Afinal, não só não existe qualquer obrigatoriedade advinda da legislação de efectuar o seguro de actividades que, pela sua natureza, dimensão ou localização, sejam susceptíveis de causar danos sérios ao ambiente, como também não se pode fazer uso da responsabilização independentemente de culpa (responsabilidade objectiva) por falta de regulamentação do disposto na Lei do Ambiente.

Ademais, verifica-se que não houve seguimento ao disposto no artigo 27 da Lei do Ambiente, segundo o qual “As infracções de carácter criminal, bem como as contravenções relativas ao ambiente, são objecto de previsão em legislação específica”.

Se, no caso das contravenções, muito trabalho foi feito ao nível da regulamentação da Lei, havendo já um quadro sancionatório significativo, nada ocorreu no capítulo da previsão de crimes ambientais, não obstante determinados comportamentos ofenderem séria e gravemente o bem jurídico ambiente, com dignidade jurídico-constitucional, e merecerem, há muito, o estatuto de ofensas penais.

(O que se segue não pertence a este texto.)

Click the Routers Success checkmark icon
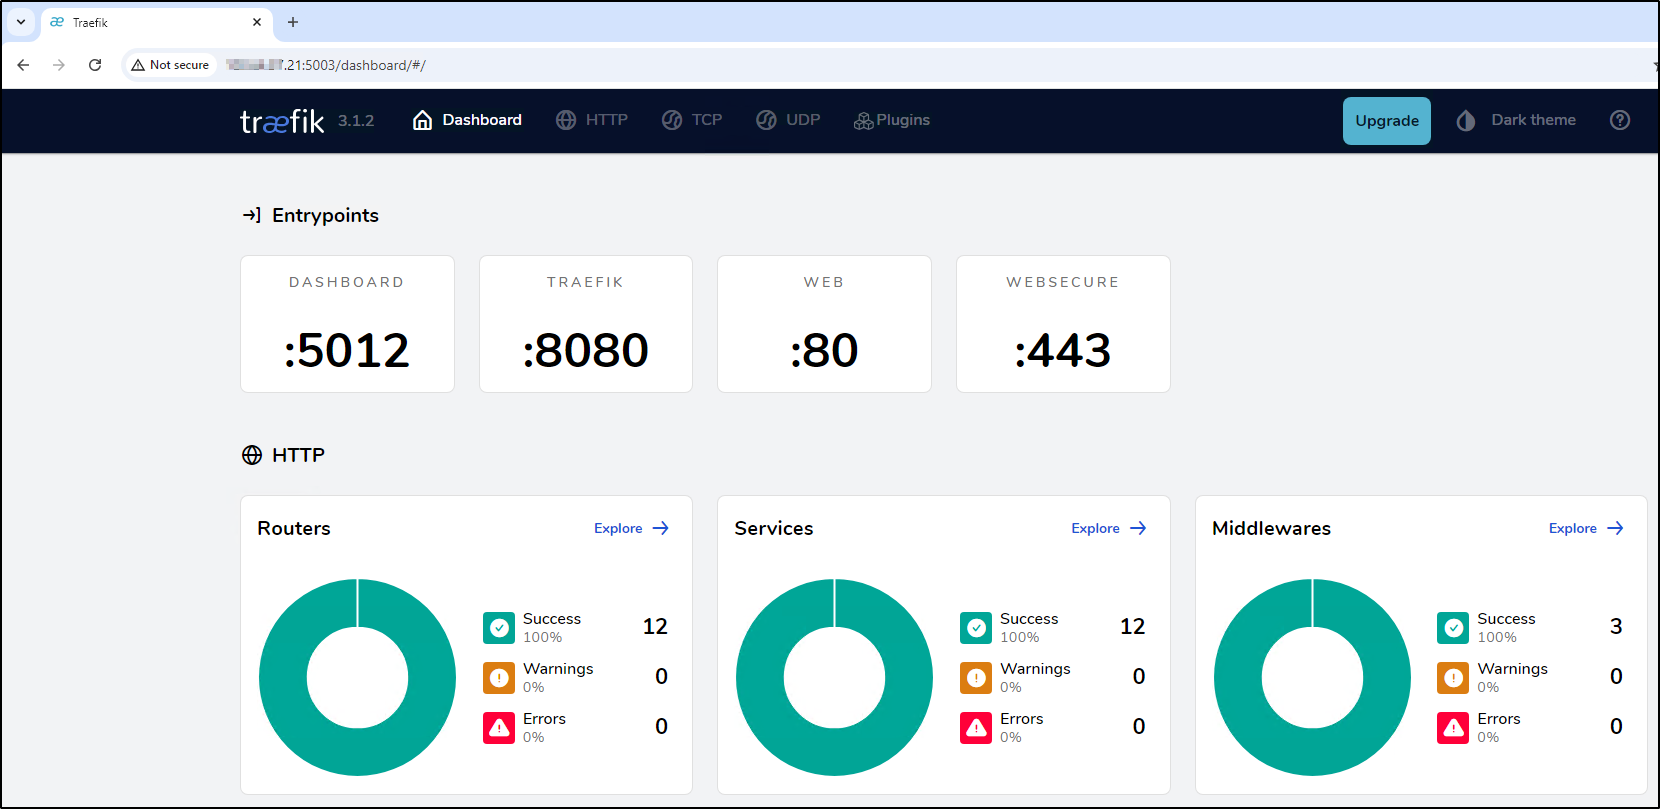The image size is (1660, 809). point(499,628)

Porém, não se deu qualquer passo significativo na criação de uma lei sobre Crimes Ambientais ou, pelo menos, na introdução de crimes ambientais no Código Penal em vigor.

Por fim, não se procedeu, até ao momento, à regulamentação do artigo 31 da Lei do Ambiente, segundo o qual compete ao Governo “criar incentivos económicos ou de outra natureza com vista a encorajar a utilização de tecnologias e processos produtivos ambientalmente sãos”.

Esta norma carece igualmente de regulamentação, que é fundamental para a emergência e generalização de empresas que adiram a práticas ambientalmente sustentáveis.